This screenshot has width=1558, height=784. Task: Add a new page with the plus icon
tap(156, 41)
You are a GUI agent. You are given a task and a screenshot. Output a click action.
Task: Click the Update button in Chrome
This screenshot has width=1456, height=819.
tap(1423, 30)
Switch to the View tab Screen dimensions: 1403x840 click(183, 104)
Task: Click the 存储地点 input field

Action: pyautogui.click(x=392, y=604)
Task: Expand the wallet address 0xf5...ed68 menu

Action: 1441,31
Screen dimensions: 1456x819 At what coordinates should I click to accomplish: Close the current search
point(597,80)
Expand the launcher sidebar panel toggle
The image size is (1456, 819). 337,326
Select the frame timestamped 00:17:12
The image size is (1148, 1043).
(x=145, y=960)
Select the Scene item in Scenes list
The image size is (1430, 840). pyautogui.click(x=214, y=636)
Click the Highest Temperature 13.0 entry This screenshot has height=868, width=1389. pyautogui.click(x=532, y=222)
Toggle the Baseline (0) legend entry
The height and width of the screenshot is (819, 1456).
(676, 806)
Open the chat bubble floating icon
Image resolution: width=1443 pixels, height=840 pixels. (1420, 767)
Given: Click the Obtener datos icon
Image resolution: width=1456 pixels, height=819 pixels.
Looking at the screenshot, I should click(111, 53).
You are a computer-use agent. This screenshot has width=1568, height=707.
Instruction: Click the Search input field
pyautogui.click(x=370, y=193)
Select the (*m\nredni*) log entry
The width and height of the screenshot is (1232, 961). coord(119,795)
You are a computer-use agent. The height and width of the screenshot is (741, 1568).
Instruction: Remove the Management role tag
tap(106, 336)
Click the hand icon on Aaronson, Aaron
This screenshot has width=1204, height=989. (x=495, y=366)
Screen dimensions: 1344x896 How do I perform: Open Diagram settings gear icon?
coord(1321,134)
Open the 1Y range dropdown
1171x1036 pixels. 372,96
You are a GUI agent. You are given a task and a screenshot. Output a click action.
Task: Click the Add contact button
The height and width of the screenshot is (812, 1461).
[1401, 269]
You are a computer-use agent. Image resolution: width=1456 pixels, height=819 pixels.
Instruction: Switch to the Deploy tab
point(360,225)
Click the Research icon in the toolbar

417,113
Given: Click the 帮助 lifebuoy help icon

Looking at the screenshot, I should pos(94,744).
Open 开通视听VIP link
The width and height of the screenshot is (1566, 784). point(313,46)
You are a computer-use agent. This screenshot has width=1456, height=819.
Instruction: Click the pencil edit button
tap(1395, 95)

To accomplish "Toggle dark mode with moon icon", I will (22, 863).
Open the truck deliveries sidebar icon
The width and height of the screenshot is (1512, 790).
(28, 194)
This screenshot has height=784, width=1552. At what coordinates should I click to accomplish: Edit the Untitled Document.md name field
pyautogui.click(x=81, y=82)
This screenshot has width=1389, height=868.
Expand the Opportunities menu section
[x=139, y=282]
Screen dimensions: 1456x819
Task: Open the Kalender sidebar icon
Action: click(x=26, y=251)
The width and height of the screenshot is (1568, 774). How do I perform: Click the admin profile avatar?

§

→ **YOUR INSTRUCTIONS**
Every line above should be output exactly as it stands.

→ **OUTPUT**
This screenshot has width=1558, height=784. Task: Add a new page with the plus icon
tap(156, 41)
You are a GUI agent. You are given a task and a screenshot. Output a click action.
Task: Click the Update button in Chrome
This screenshot has width=1456, height=819.
tap(1423, 30)
Switch to the View tab Screen dimensions: 1403x840 click(183, 104)
Task: Click the 存储地点 input field

Action: pyautogui.click(x=392, y=604)
Task: Expand the wallet address 0xf5...ed68 menu

Action: 1441,31
Screen dimensions: 1456x819 At what coordinates should I click to accomplish: Close the current search
point(597,80)
Expand the launcher sidebar panel toggle
The image size is (1456, 819). 337,326
Select the frame timestamped 00:17:12
The image size is (1148, 1043).
(x=145, y=960)
Select the Scene item in Scenes list
The image size is (1430, 840). pyautogui.click(x=214, y=636)
Click the Highest Temperature 13.0 entry This screenshot has height=868, width=1389. pyautogui.click(x=532, y=222)
Toggle the Baseline (0) legend entry
The height and width of the screenshot is (819, 1456).
(676, 806)
Open the chat bubble floating icon
Image resolution: width=1443 pixels, height=840 pixels. (1420, 767)
Given: Click the Obtener datos icon
Image resolution: width=1456 pixels, height=819 pixels.
Looking at the screenshot, I should click(111, 53).
You are a computer-use agent. This screenshot has width=1568, height=707.
Instruction: Click the Search input field
pyautogui.click(x=370, y=193)
Select the (*m\nredni*) log entry
The width and height of the screenshot is (1232, 961). coord(119,795)
You are a computer-use agent. The height and width of the screenshot is (741, 1568).
Instruction: Remove the Management role tag
tap(106, 336)
Click the hand icon on Aaronson, Aaron
This screenshot has width=1204, height=989. (x=495, y=366)
Screen dimensions: 1344x896 How do I perform: Open Diagram settings gear icon?
coord(1321,134)
Open the 1Y range dropdown
1171x1036 pixels. 372,96
You are a GUI agent. You are given a task and a screenshot. Output a click action.
Task: Click the Add contact button
The height and width of the screenshot is (812, 1461).
[1401, 269]
You are a computer-use agent. Image resolution: width=1456 pixels, height=819 pixels.
Instruction: Switch to the Deploy tab
point(360,225)
Click the Research icon in the toolbar

417,113
Given: Click the 帮助 lifebuoy help icon

Looking at the screenshot, I should pos(94,744).
Open 开通视听VIP link
The width and height of the screenshot is (1566, 784). point(313,46)
You are a computer-use agent. This screenshot has width=1456, height=819.
Instruction: Click the pencil edit button
tap(1395, 95)

To accomplish "Toggle dark mode with moon icon", I will (22, 863).
Open the truck deliveries sidebar icon
The width and height of the screenshot is (1512, 790).
(28, 194)
This screenshot has height=784, width=1552. At what coordinates should I click to accomplish: Edit the Untitled Document.md name field
pyautogui.click(x=81, y=82)
This screenshot has width=1389, height=868.
Expand the Opportunities menu section
[x=139, y=282]
Screen dimensions: 1456x819
Task: Open the Kalender sidebar icon
Action: click(x=26, y=251)
The width and height of the screenshot is (1568, 774). How do I perform: Click the admin profile avatar?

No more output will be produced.